CalAmp Corp.’s recent headquarters move from Oxnard to Irvine provides a boost in the middle market for Orange County’s roster of publicly traded tech companies.
The wireless service provider and products maker had long eyed OC for its home base, considering its top executive and other corporate personnel are based here, and its ongoing growth has been centered between here and San Diego.
“It just seemed like the appropriate time,” said Chief Executive Michael Burdiek, who lives in Laguna Beach. “For some time here really, the center of gravity has been in Orange County.”
The company employs about 450—50 of them in Irvine, where its IT, human relations, legal and some supply chain operations are based.
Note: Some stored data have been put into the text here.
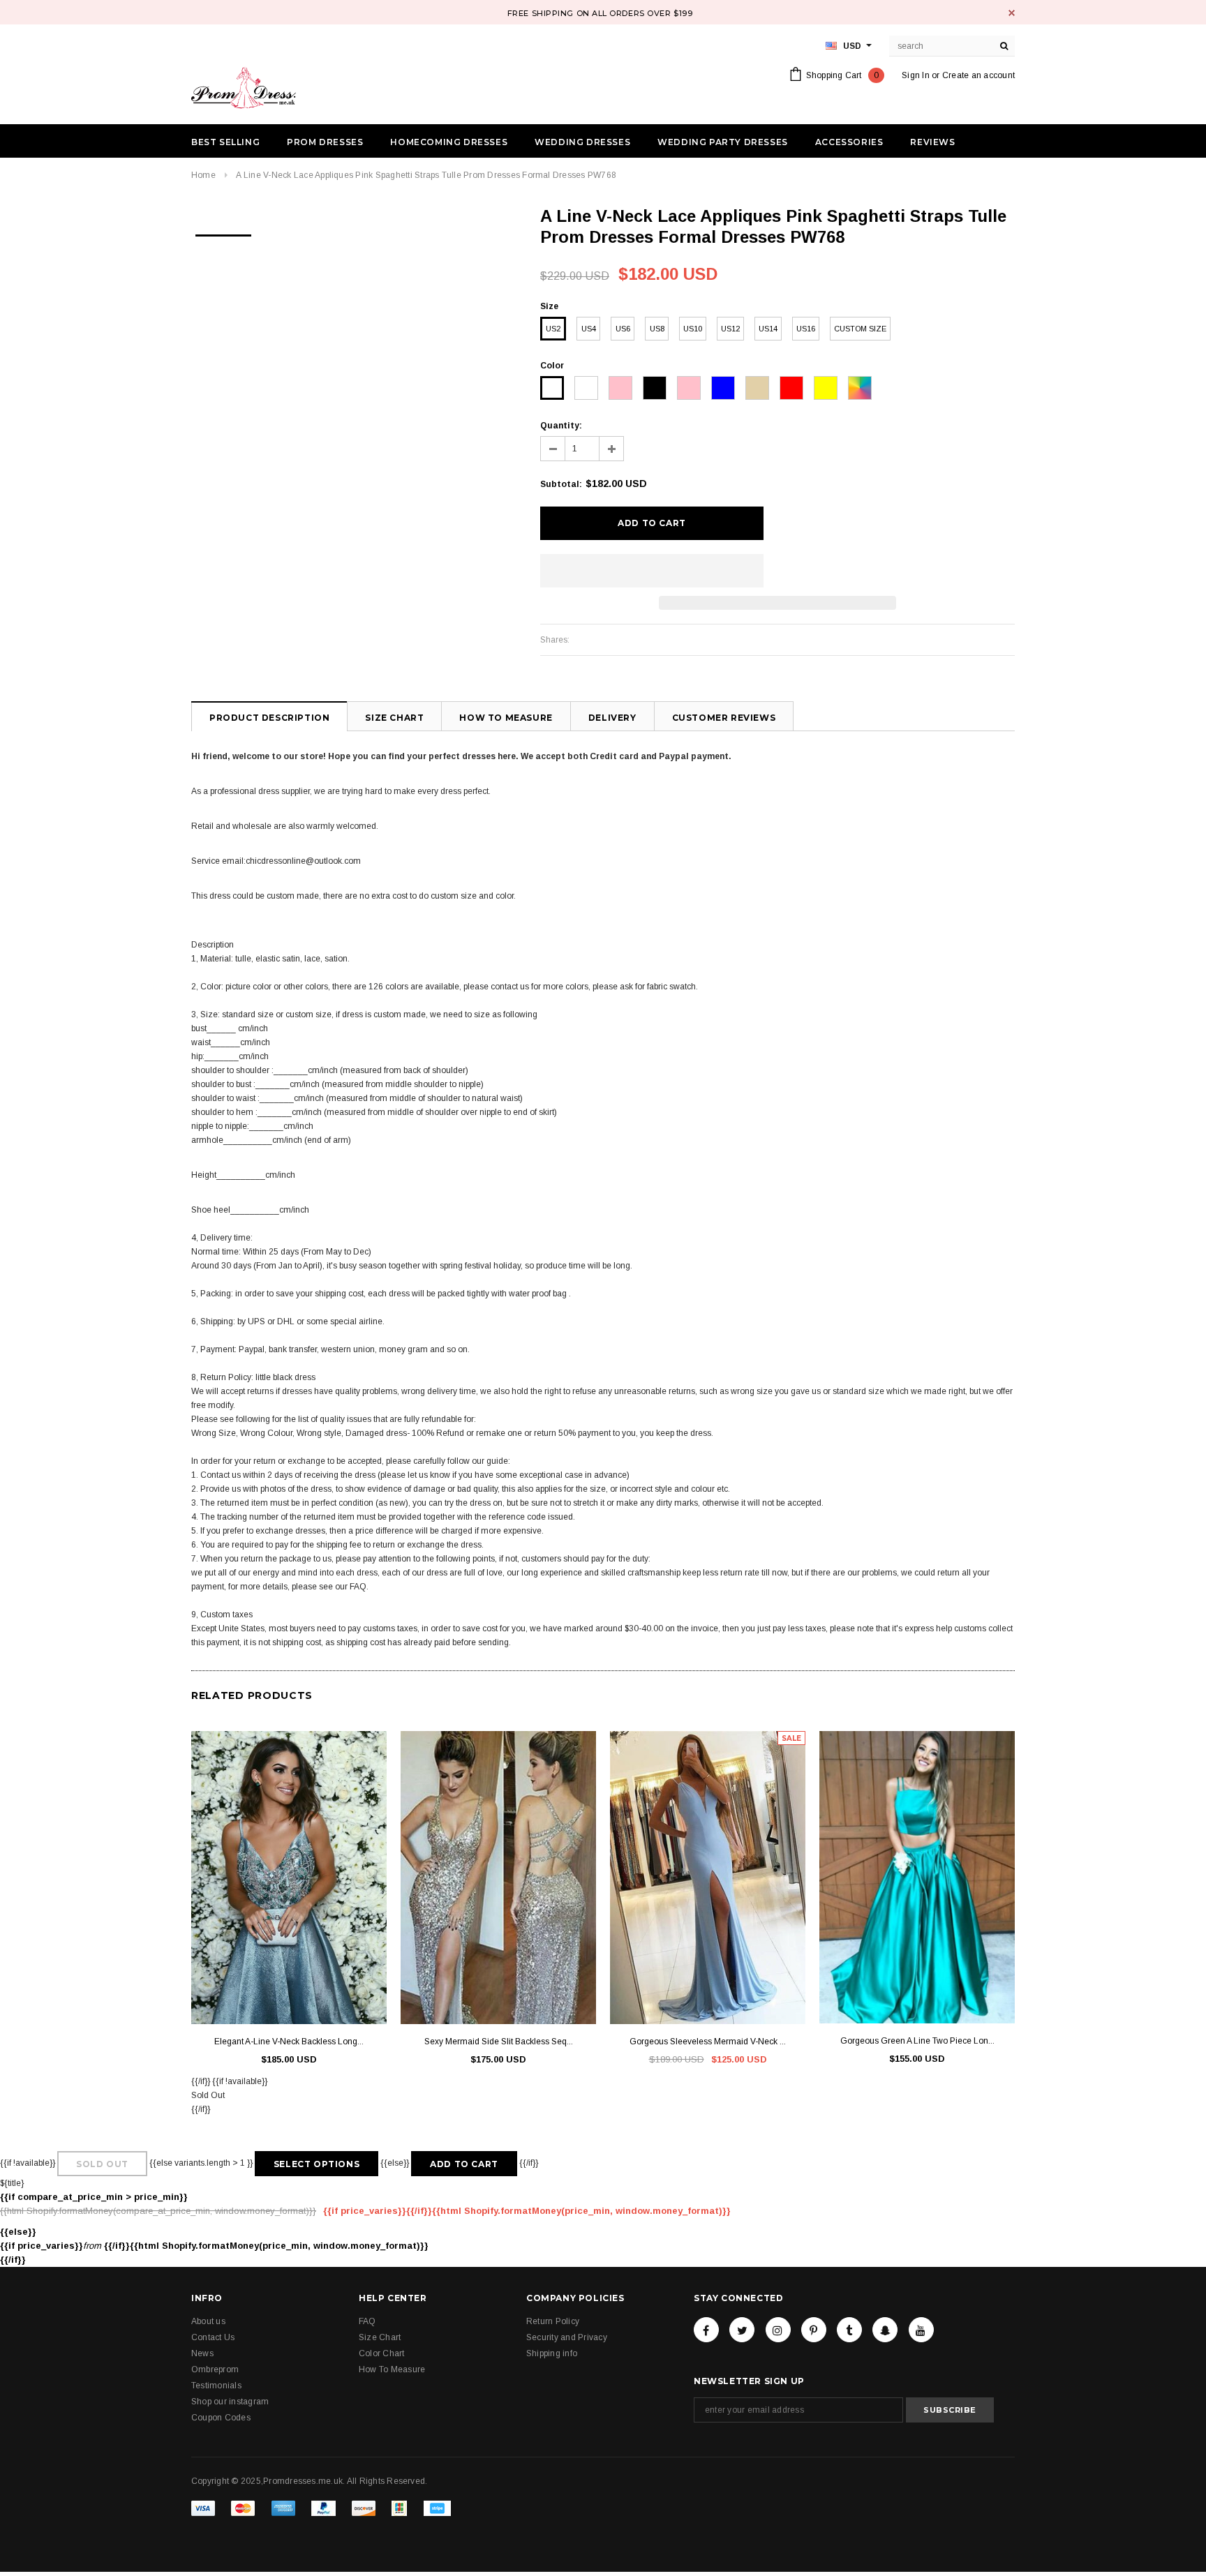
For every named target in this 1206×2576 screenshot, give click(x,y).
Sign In (916, 75)
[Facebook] (706, 2329)
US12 (730, 328)
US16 (805, 328)
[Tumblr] (849, 2329)
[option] (223, 230)
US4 (588, 328)
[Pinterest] (813, 2329)
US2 (553, 328)
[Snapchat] (885, 2329)
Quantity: (561, 425)
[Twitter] (741, 2329)
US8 (657, 328)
About 85 workers are in Carlsbad, home to its mobile resources management business, which generates about half of the company’s annual revenue through manufacturing and selling telematics devices for car dealerships, law enforcement agencies and commercial fleets, among others.
The company posted revenue of $280.7 million and net income of nearly $17 million in the 12 months through February, the end of its fiscal year.
CalAmp was founded in 1981 and began trading on the NASDAQ in 1983, holding the distinction of being one of the oldest stocks on the tech-heavy exchange, where it had a recent market value of about $519 million.
It established an Irvine office in 2007 through its $19 million acquisition of Aercept.
OC has lost several hundred jobs since 2015 in the takeovers of several notable local public companies, including Broadcom Corp., Newport Corp., Ingram Micro Inc., Multi-Fineline Electronix Inc., Kofax Ltd. and Emulex Corp.
The companies had a combined market value of more than $41.3 billion.
App Power
A group of engineering students at California State University-Fullerton took home the $10,000 grand prize and bragging rights in the GE California State University Challenge.
The seven-member team’s Titan app, which allows students to track and analyze data from the school’s power sources and identify ways to reduce energy consumption in campus buildings, topped apps developed by San Jose State University, Cal State-Northridge, Cal State-Los Angeles and San Francisco State University.
The competition, which began March 24, challenged students to create a sustainable campus app using GE’s Predix cloud platform designed for industrial applications, and employing advanced computing, analytics, sensor technology, machine-to-machine communication and/or connectivity.
“CSUF’s Titan app, which compared three power sources and provided solutions to cut energy costs, stood out to me as the most original,” said Hima Mukkamal, head of engineering for Predix at GE Digital. “The app used data to provide both economic and environmental impact on the campus.”
CTO Named to Industry Board
Feyzi Fatehi, chief technology officer of Aliso Viejo-based cloud services provider Corent Technology Inc., has been named a board director of the Software & Services Division of the Software & Information Industry Association.
The Silicon Valley veteran, with more than 25 years of leadership experience, is chairman of the Orange County chapter of the Torrance-based Technology Council of Southern California.
Corent, which won a 2015 OC High-Tech Innovation Award in the Cloud/SaaS/Web Platform Solutions category, is a fast-growing company that has partnerships with Google, IBM, Dell, Amazon, Accenture, Cisco and Intel.